==== DOCUMENT

Simple Queries:
-
List all the employee details.
SELECT * FROM employees; -
List all the department details.
SELECT * FROM departments; -
List all job details.
SELECT * FROM jobs; -
List all the locations.
SELECT * FROM locations; -
List out the first name, last name, salary, and commission for all employees.
SELECT first_name, last_name, salary, commission FROM employees; -
List out employee_id, last_name, and department_id for all employees, and rename:
employee_idas "ID of the employee"last_nameas "Name of the employee"department_idas "Department ID"
SELECT employee_id AS "ID of the employee", last_name AS "Name of the employee", department_id AS "Department ID" FROM employees; -
List out the employees' annual salary with their names only.
SELECT first_name, last_name, (salary * 12) AS annual_salary FROM employees;
Where Conditions:
-
List the details about "SMITH".
SELECT * FROM employees WHERE last_name = 'SMITH'; -
List out the employees who are working in department 20.
SELECT * FROM employees WHERE department_id = 20; -
Find out the employees who are not working in department 10 or 30.
SELECT * FROM employees WHERE department_id NOT IN (10, 30); -
List out the employees whose name starts with "S".
SELECT * FROM employees WHERE first_name LIKE 'S%'; -
List out the employees whose names start with "S" and end with "H".
SELECT * FROM employees WHERE first_name LIKE 'S%H'; -
List out the employees whose name length is 4 and starts with "S".
SELECT * FROM employees WHERE LENGTH(first_name) = 4 AND first_name LIKE 'S%'; -
List out the employees who are working in department 10 and draw salaries more than 3500.
SELECT * FROM employees WHERE department_id = 10 AND salary > 3500; -
List out the employees who are not receiving commissions.
SELECT * FROM employees WHERE commission IS NULL;
Order By Clause:
-
List out the employee ID and last name in ascending order based on the employee ID.
SELECT employee_id, last_name FROM employees ORDER BY employee_id ASC; -
List out the employee ID and name in descending order based on the salary column.
SELECT employee_id, first_name, last_name FROM employees ORDER BY salary DESC; -
List out the employee details according to their last name in ascending order and salaries in descending order.
SELECT * FROM employees ORDER BY last_name ASC, salary DESC; -
List out the employee details according to their last name in ascending order and then on department ID in descending order.
SELECT * FROM employees ORDER BY last_name ASC, department_id DESC;
Group By & Having Clause:
- How many employees are working in different departments in the organization?
SELECT department_id, COUNT(*) AS employee_count FROM employees GROUP BY department_id;
Department-Wise Queries:
-
List out the department-wise maximum salary, minimum salary, and average salary of the employees.
SELECT department_id, MAX(salary) AS max_salary, MIN(salary) AS min_salary, AVG(salary) AS avg_salary FROM employees GROUP BY department_id; -
List out the job-wise maximum salary, minimum salary, and average salary of the employees.

========

DIRECTIONS
- a) Please print the passage of the SQL exercise page starting at "SELECT * FROM employees WHERE department_id = 10" and ending at "the employee ID.", with no changes.
- b) In the SQL exercise page, how does the query compute each employee's annual salary?
- c) Write the next part of the SQL exercise page, picking up after its final line.

==== DATA EXCERPTS

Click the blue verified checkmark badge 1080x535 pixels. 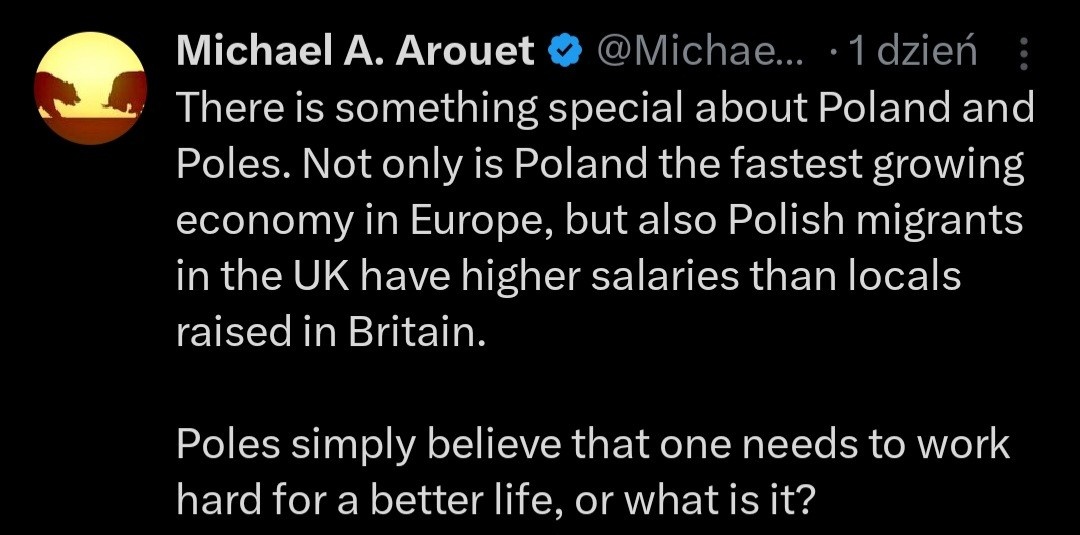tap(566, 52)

========
==== DATA EXCERPTS

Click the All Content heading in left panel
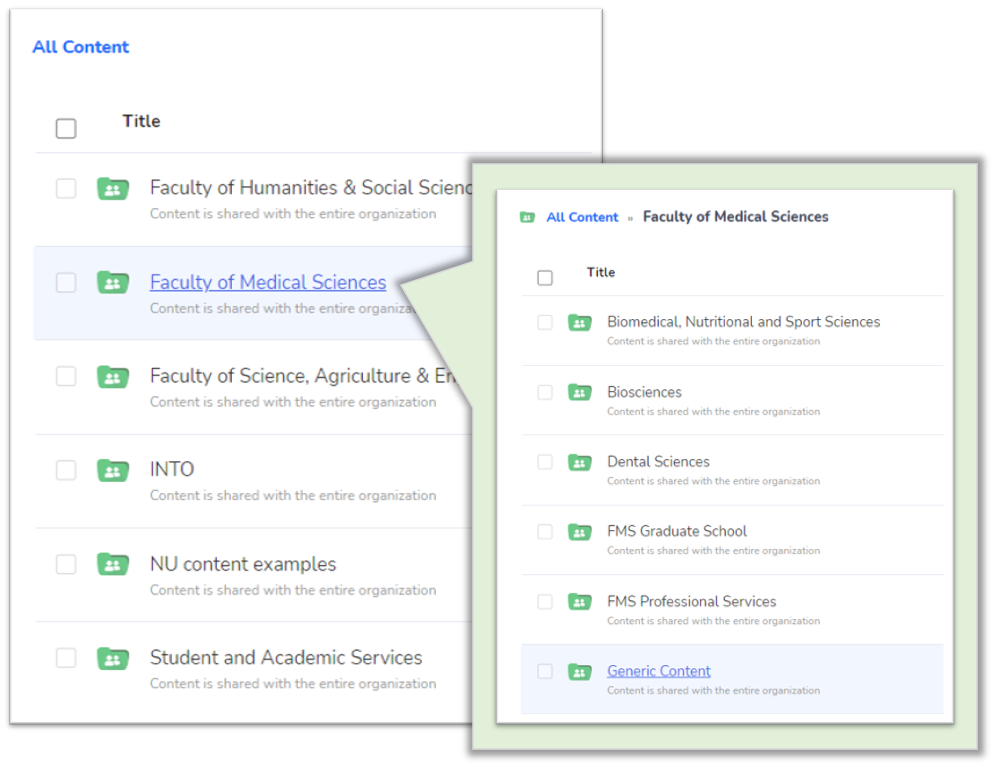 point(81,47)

========
==== DATA EXCERPTS

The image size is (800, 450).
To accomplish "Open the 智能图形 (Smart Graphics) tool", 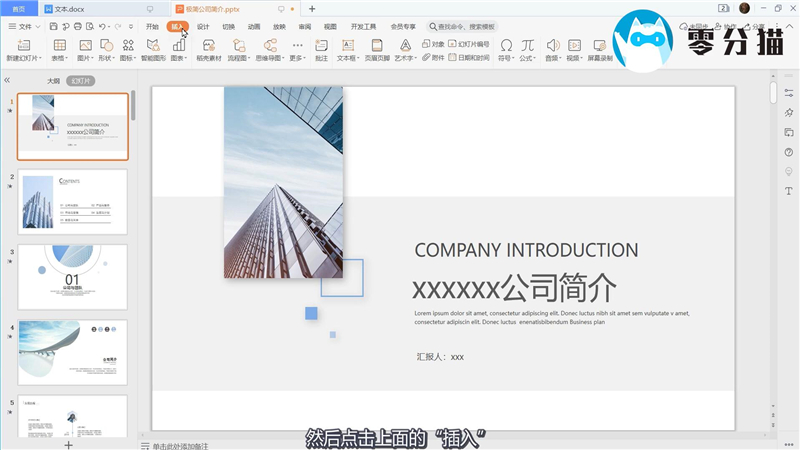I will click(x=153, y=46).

========

RESPONSES
- a)
SELECT * FROM employees WHERE department_id = 10 AND salary > 3500; -
List out the employees who are not receiving commissions.
SELECT * FROM employees WHERE commission IS NULL;
Order By Clause:
-
List out the employee ID and last name in ascending order based on the employee ID.

- b) It multiplies salary by 12: (salary * 12) AS annual_salary.

- c)
SELECT job_id, MAX(salary) AS max_salary, MIN(salary) AS min_salary, AVG(salary) AS avg_salary FROM employees GROUP BY job_id; -
List out the number of employees joined in every month in ascending order.
SELECT MONTH(hire_date) AS month, COUNT(*) AS employee_count FROM employees GROUP BY MONTH(hire_date) ORDER BY month ASC; -
List out the number of employees joined each month and year in ascending order based on year and month.
SELECT YEAR(hire_date) AS year, MONTH(hire_date) AS month, COUNT(*) AS employee_count FROM employees GROUP BY YEAR(hire_date), MONTH(hire_date) ORDER BY year ASC, month ASC; -
List out the department IDs having at least four employees.
SELECT department_id FROM employees GROUP BY department_id HAVING COUNT(*) >= 4; -
How many employees joined in January?
SELECT COUNT(*) AS employee_count FROM employees WHERE MONTH(hire_date) = 1; -
How many employees joined in January or September?
SELECT COUNT(*) AS employee_count FROM employees WHERE MONTH(hire_date) IN (1, 9); -
How many employees joined in 1985?
SELECT COUNT(*) AS employee_count FROM employees WHERE YEAR(hire_date) = 1985; -
How many employees joined in March 1985?
SELECT COUNT(*) AS employee_count FROM employees WHERE YEAR(hire_date) = 1985 AND MONTH(hire_date) = 3; -
Which is the department ID having three or more employees who joined in April 1985?
SELECT department_id FROM employees WHERE YEAR(hire_date) = 1985 AND MONTH(hire_date) = 4 GROUP BY department_id HAVING COUNT(*) >= 3;
Subqueries:
-
List out the employees who earn more than every employee in a specific department.
SELECT * FROM employees WHERE salary > ALL ( SELECT salary FROM employees WHERE department_id = <specific_department_id> ); -
List out the employees who earn more than the lowest salary in a specific department.
SELECT * FROM employees WHERE salary > ( SELECT MIN(salary) FROM employees WHERE department_id = <specific_department_id> ); -
Find out whose department has no employees.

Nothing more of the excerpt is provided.